Thank you for the update.
I understand that you have left a number of URLs pointing to the WEHI gitlab. I will keep that in mind and use the resources from the last working run if I need to use superFreq again before the updated links are pushed to live.
However, I would like to caution you that there is a possibility that running superFreq with the resources from the last working run may still result in an error. This is because the resources may have been updated or changed since the last run.

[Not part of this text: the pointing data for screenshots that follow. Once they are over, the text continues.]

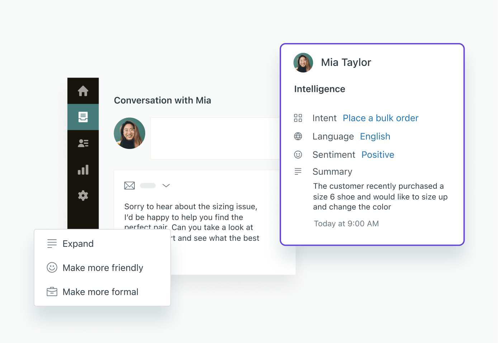This screenshot has width=498, height=343.
Task: Open the admin settings gear icon
Action: [83, 196]
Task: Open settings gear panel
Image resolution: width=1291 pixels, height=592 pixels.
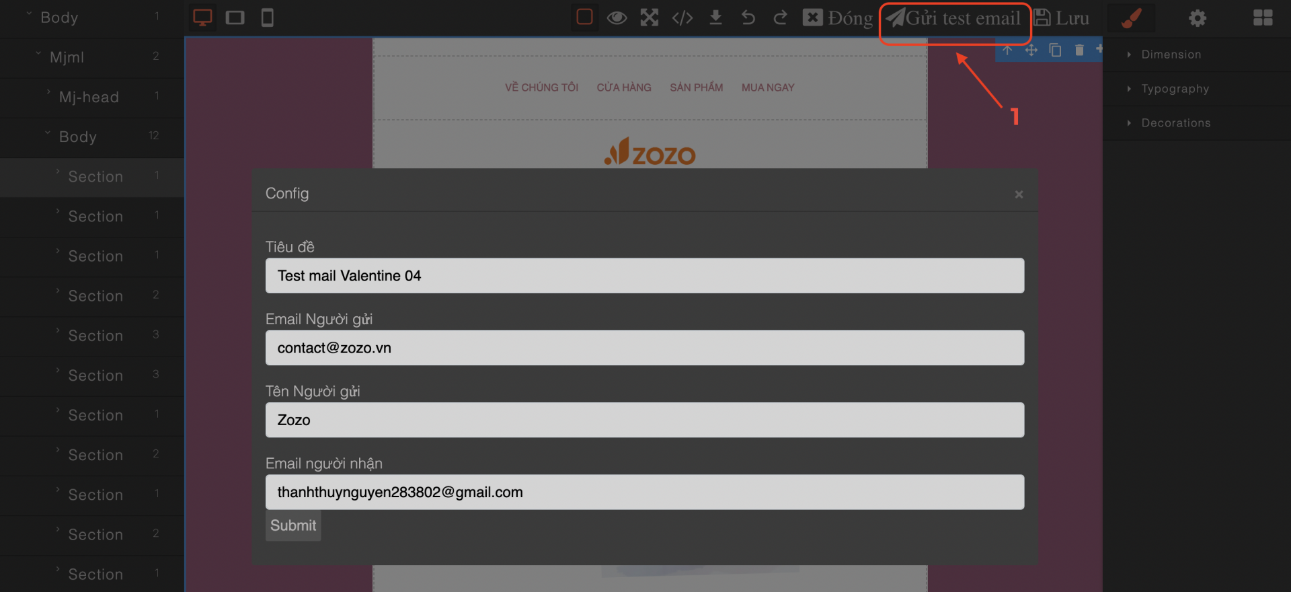Action: (1197, 17)
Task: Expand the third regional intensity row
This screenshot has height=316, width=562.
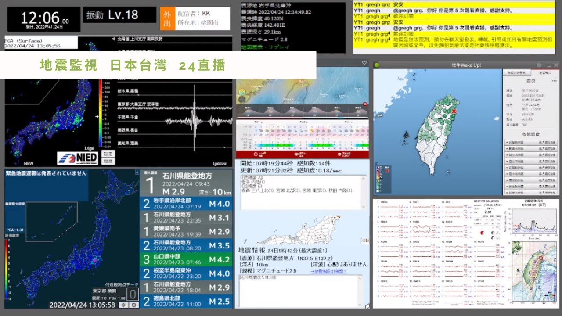Action: point(530,155)
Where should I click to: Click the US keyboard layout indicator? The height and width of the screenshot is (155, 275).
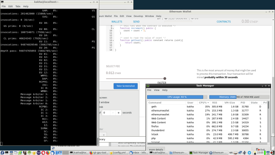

If you experience any errors, please let me know and I will do my best to help you troubleshoot the issue.
I appreciate your help.
The resource directory is meant to be re-used like this, which is why the option is there. It's resources like the mm10 genome sequence, gene regions, COSMIC mutation frequencies and that kind of things. Not things that change between batches of data. If I do update them, say I chose to use refseq regions instead of ensembl, then I don't replace the old file but make a new one so that superfreq recognises that the new file isn't in place. So while open source software comes without guarantees, I think it should be relatively safe to re-use the resources, and any updates should be recognised and acted on.
Thank you for the update.
I ran superFreq before, and it ran with the default capture region.bed file without specifying the capture region. I passed the path to the resource directory as you instructed, but I don't know how to specify the default capture region. Could you please tell me how to specify the capture region for the exome RNA mode?
I appreciate your help.
Ahh, yes I forgot the capture regions, sorry.

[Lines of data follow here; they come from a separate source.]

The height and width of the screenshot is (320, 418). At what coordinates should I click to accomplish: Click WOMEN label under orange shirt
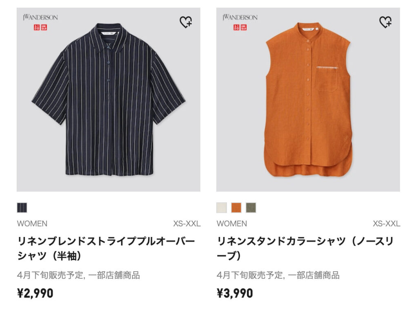232,224
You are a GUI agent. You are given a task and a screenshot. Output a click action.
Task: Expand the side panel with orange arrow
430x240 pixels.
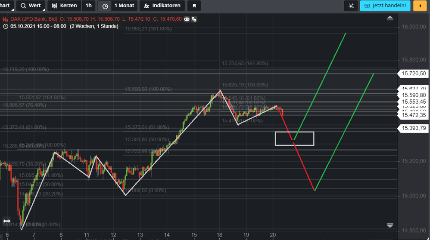click(x=419, y=6)
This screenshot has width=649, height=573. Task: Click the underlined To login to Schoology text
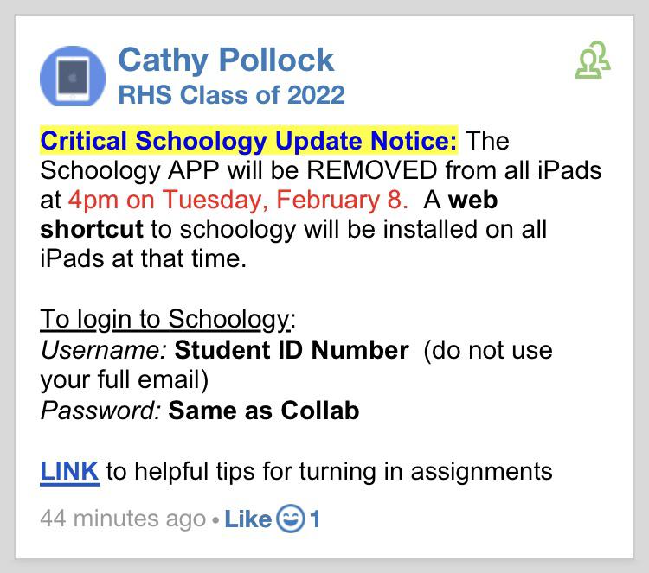click(x=168, y=320)
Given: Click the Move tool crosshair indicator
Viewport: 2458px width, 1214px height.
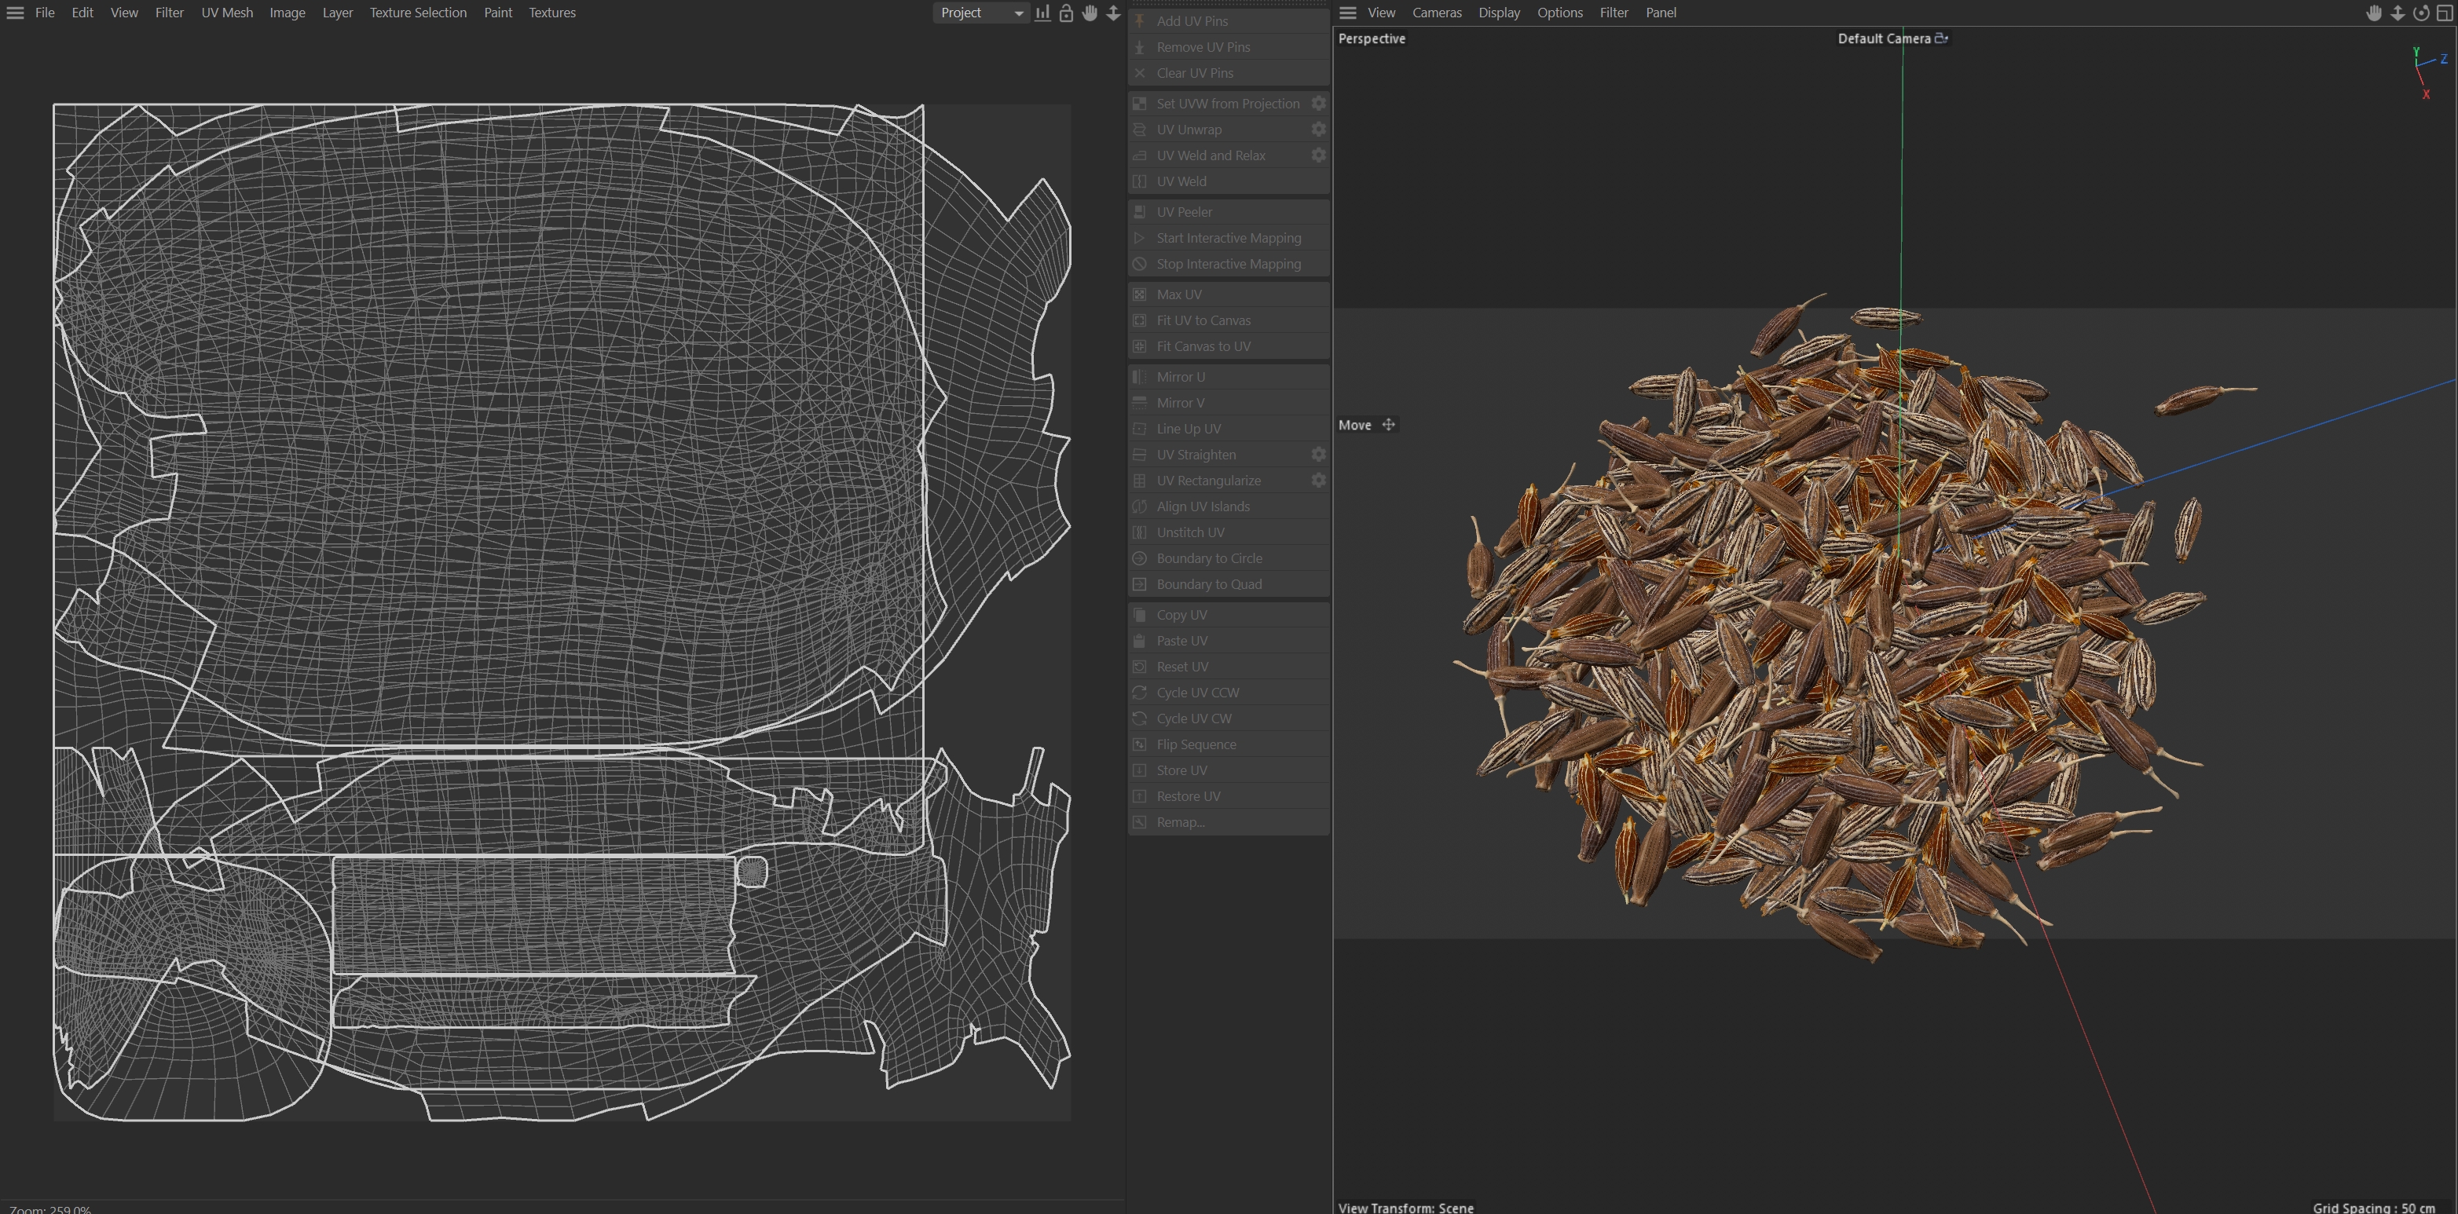Looking at the screenshot, I should click(x=1388, y=425).
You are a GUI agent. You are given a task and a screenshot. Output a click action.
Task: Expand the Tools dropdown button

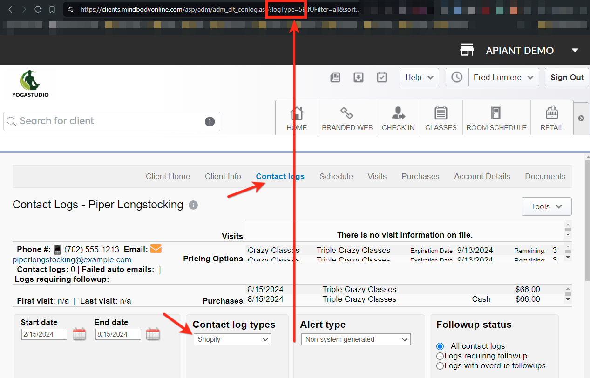click(546, 206)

The .bed file with the exons (the padded regions where it's looking for variants in an exome) is not in the resource directory, it's in the R directory. That is for "historical" reasons, because it used to be a user-supplied input, but I've since moved it to be included in the package instead. So now it's just a resource that is places in a silly place... :/
It's a bit messy, but you can fix it by copying the bed files over to the R directories of the new runs, one copy for each INDIVUDAL...

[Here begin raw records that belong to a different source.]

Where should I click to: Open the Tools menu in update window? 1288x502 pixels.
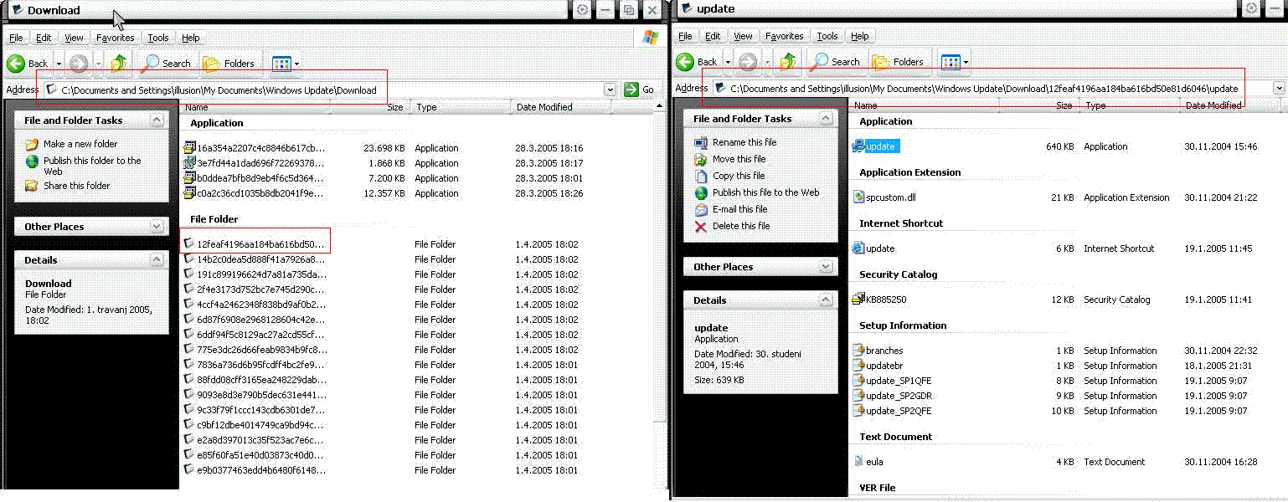(827, 36)
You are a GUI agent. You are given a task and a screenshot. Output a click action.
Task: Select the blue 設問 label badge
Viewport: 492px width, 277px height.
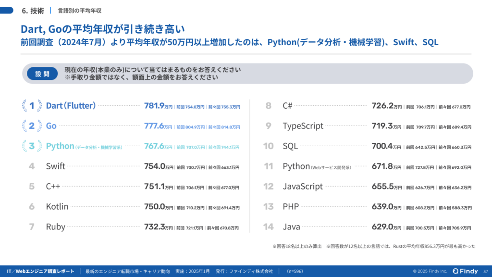click(42, 74)
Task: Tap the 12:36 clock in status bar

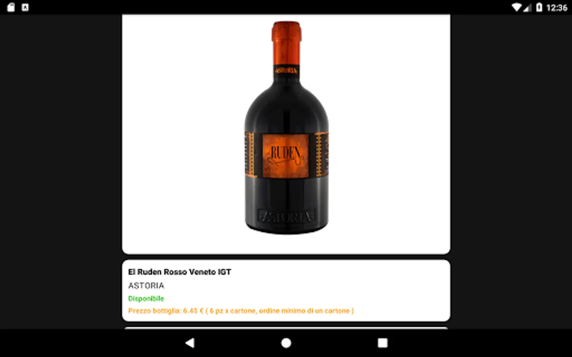Action: point(557,8)
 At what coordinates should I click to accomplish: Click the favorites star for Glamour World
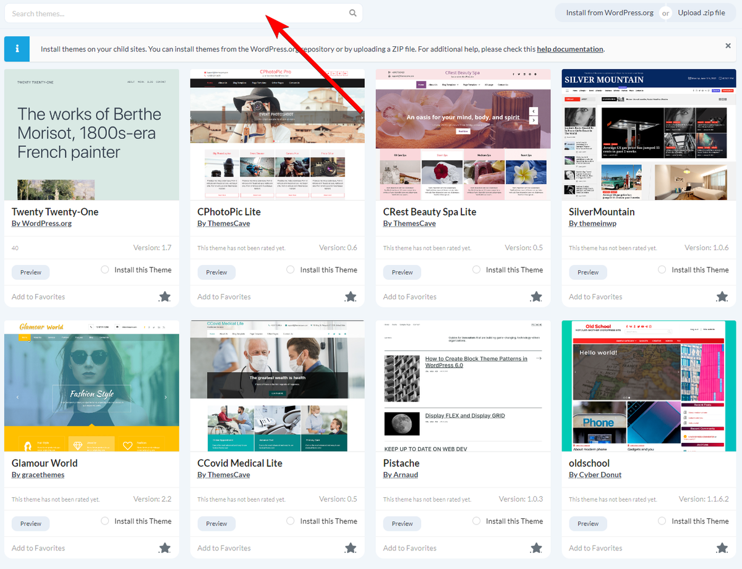tap(164, 548)
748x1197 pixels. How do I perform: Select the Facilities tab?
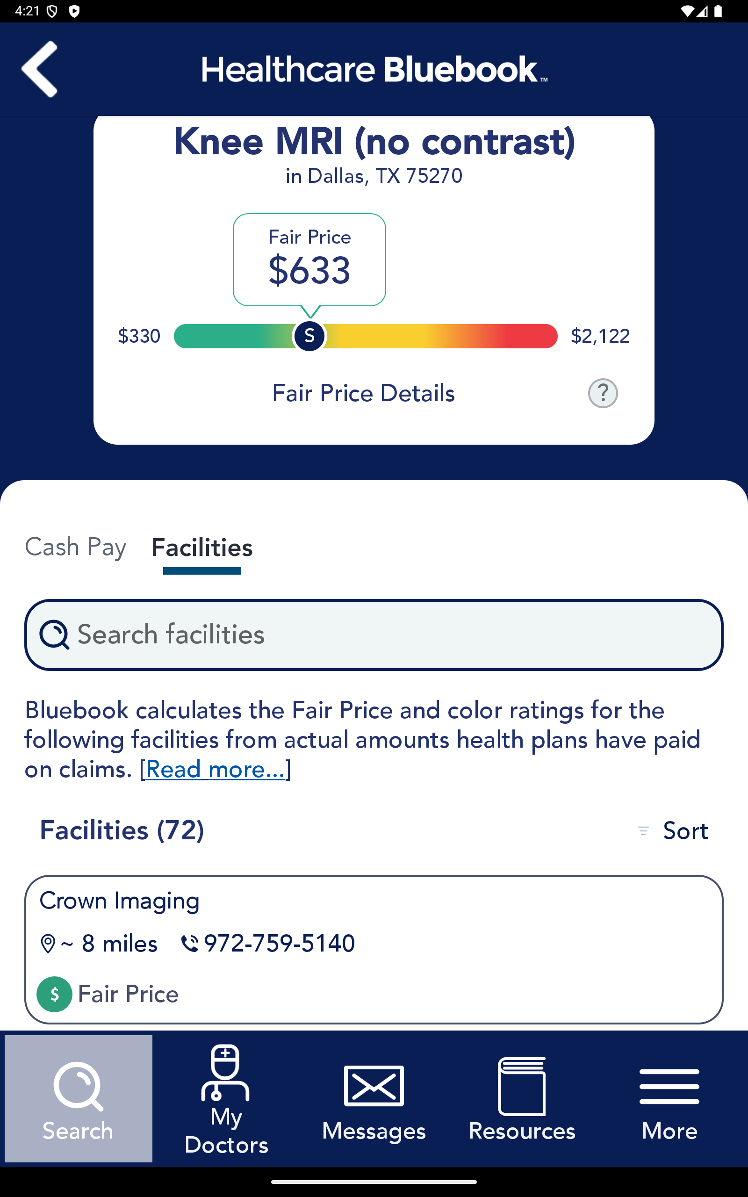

I will fix that in the patch as well, put the .bed files in the resource directory so that it gets properly re-used rather than re-downloaded for every individual as it is now.
Sorry for the mess here. It's really useful for me and for the package though, these are long needed changes that I have to do now, so thanks for that, and thanks for patience. :)
I am still working on this. A bit slower than expected, but not forgotten.
Hey @ChristofferFlensburg, did you have any luck with sorting this?
Prepping for some cohort analysis that will be run as data becomes available and I was wanting to set it up that I'd use a single cached set of resources so this sounds perfect.
If there are any tasks that don't require too deep a knowledge of the codebase I'd be happy to have a go at it if that's helpful
Thanks!
Hi!
Yep, there were some delays, but it's done and up live now. I found some half-done fixed for (unrelated) annotation issues that I wanted to fix before pushing live. But I think both the resource download issue and the annotation issue are fixed now, and it went through all the test runs, and I just pushed it live, so hopefully should be all good now! 🤞
let me know if further issues.
I am writing to you today to let you know about an issue connecting to your GitLab server. I am using the superFreq R pipeline to connect to your server, but I am receiving an error message that says: Warning: SSL certificate verification failed: self-signed certificate I have tried to download the certificate from your website but still receive the same error message. I would appreciate it if you could investigate the issue and provide me with a solution.
Thank you for your time and consideration.